Have you got your green on? Today I am on a quest for the non-native, though comfortably naturalized, leprechaun of the Northwest. Surprisingly benign, leprechauns outside their native Ireland are not nearly as mischievous as Irish plants that have also snuck in (I could burden you with a list, but I won’t). These harmless leprechauns wander the woods and sneak onto the beaches of Puget Sound, seeking familiar habitats. And indeed, they find familiar plants to tip they’re tiny pointed toes through.  Deep in the shade, they find a lush carpet of our native shamrock-like Redwood Sorrel (Oxalis oregana) and whisper excitedly in their tiny voices, thinking it to be the almost identical native Irish plant Seamsóg. They tuck a few of the lovely pinky-white blooms into their hatbands for good luck. They giggle with delight to find the tasty berries on the Woodland Strawberry (Fragaria vesca) growing at the edge of the forest.

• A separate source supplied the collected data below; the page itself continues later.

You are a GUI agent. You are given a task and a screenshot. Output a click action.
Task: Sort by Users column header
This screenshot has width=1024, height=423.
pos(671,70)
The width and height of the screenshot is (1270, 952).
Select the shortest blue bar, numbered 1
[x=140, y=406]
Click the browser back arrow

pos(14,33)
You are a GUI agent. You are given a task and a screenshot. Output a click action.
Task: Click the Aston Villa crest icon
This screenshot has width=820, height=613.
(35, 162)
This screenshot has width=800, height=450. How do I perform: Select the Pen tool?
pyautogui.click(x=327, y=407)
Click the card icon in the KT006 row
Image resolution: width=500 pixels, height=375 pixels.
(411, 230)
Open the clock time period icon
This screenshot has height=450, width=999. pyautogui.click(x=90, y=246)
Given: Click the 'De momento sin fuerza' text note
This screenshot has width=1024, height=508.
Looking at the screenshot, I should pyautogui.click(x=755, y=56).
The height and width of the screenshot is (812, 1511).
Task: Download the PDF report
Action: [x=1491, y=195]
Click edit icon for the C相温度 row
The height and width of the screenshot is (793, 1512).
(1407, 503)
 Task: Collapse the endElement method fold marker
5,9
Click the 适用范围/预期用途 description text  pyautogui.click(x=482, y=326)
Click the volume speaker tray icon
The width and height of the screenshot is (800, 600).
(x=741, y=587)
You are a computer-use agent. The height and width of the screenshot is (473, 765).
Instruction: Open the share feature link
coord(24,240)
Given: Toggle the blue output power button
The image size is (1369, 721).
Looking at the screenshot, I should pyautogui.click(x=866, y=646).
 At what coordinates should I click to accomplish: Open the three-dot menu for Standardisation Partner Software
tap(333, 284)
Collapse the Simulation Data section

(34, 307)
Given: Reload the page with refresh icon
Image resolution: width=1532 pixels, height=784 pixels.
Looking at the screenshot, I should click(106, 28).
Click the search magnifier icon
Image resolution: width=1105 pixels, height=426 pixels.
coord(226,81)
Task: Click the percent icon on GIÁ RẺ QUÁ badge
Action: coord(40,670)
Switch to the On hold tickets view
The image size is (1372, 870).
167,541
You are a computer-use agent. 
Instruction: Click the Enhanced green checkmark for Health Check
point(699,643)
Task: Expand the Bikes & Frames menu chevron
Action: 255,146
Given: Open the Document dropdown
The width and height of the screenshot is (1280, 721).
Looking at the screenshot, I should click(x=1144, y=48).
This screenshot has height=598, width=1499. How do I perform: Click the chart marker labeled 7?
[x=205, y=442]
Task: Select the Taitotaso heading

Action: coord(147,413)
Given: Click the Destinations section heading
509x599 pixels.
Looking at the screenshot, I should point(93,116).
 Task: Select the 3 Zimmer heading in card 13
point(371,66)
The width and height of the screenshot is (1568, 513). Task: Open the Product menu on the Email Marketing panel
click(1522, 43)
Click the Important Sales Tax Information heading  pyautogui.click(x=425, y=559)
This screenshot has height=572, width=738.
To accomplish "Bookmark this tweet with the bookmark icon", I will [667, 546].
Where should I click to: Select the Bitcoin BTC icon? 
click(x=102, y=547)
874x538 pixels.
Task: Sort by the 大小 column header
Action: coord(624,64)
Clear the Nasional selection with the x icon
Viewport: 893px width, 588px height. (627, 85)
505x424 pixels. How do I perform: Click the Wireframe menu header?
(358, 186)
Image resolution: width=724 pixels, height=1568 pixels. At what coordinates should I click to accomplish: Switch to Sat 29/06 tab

It is just the same species as the Irish Sú talún fhiáin!  The leprechauns brave the sunshine (rain-shine? cloud-shine?) to spy out the grass-like clumps and cheery pink blooms of our own native Sea Thrift (Armeria maritima), native in Ireland as well—Rabhán!

Come to Tadpole Haven to tip-toe through the Seamsóg and look at the new sprouts on the Rabhán.  Make yourself at home!  It’s a wee bit early to sample the Sú talún fhiáin, though.